Final answer:
To calculate the thermal conductivity of the insulation, we must find the temperature difference across the insulation, T_insulation_outer, and apply Fourier's Law of heat conduction in spherical coordinates considering steady-state conditions and using given parameters.
Step-by-step explanation:
To find the thermal conductivity of the insulation in the described scenario, we can use Fourier's Law of heat conduction, which in steady-state for a spherical shell is given as:
Q = − k ∙ (4πr² ∙ ΔT) / L
Where Q is the heat transfer rate, k is the thermal conductivity, r is the radius at the position where temperature gradient is measured, ΔT is the temperature difference, and L is the thickness of the material.

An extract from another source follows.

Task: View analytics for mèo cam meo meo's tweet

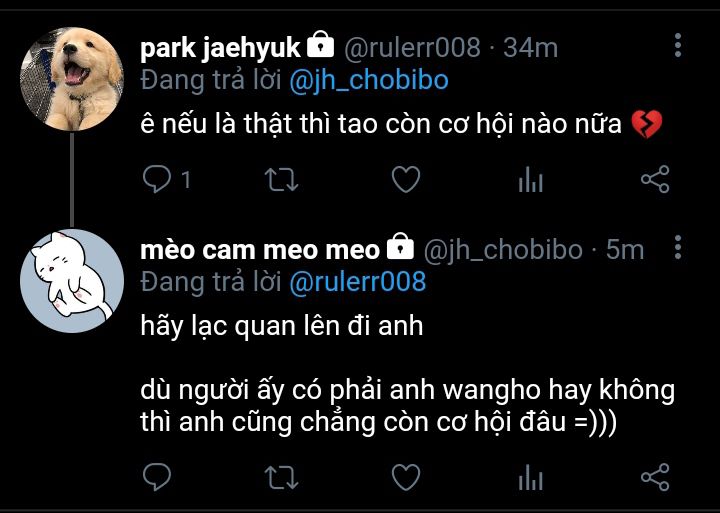Action: pyautogui.click(x=531, y=477)
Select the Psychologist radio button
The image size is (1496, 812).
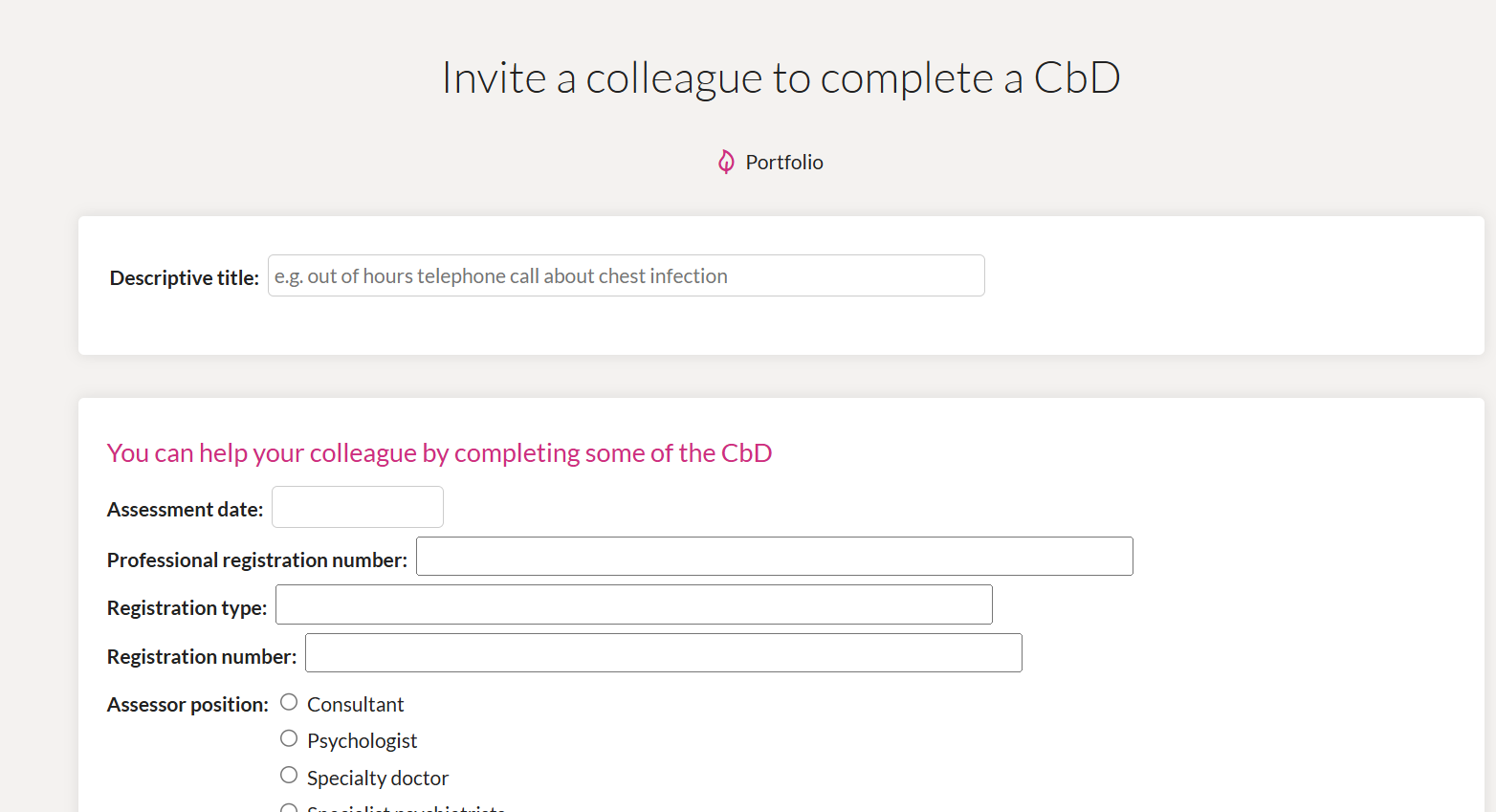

Given that the rate of heat dissipation (Q) is 80 W, the outer radius of the aluminum sphere (r) is 0.21 m, the thickness of the insulation (L) is 0.15 m, the inner surface temperature (T_inner) is 250°C, and the room temperature (T_outer) is 20°C, we can use the convection at the outer surface of the insulation to find the temperature at the outer surface of the insulation (T_insulation_outer).

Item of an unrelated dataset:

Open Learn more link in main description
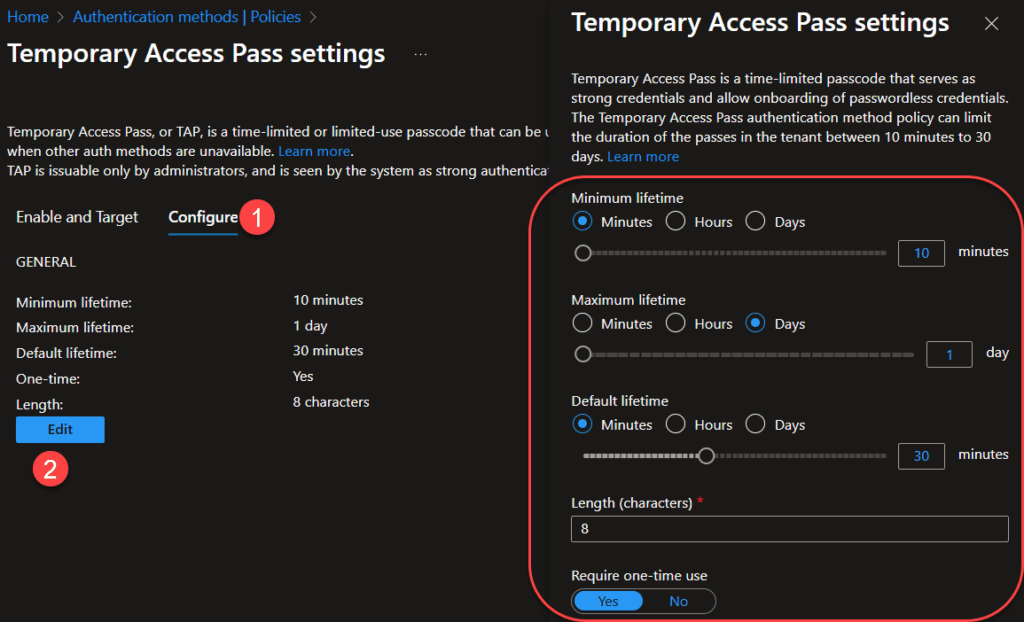 tap(314, 151)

For steady-state conditions and assuming the only heat transfer from the outer surface of the insulation is by convection, we have:
Q = h ∙ A ∙ (T_insulation_outer − T_outer)
Solving for T_insulation_outer when Q = 80 W, h = 30 W/m²∙K, and using A for the surface area of the outer sphere of radius (0.21 m + 0.15 m) gives us T_insulation_outer.
Using this T_insulation_outer and T_inner, we can find the temperature difference (ΔT) across the insulation. Subsequently, we can rearrange Fourier's Law to solve for the thermal conductivity (k) of the insulation material:
k = Q ∙ L / (4πr² ∙ ΔT)
Using all known values in the above formula will yield the thermal conductivity of the insulation.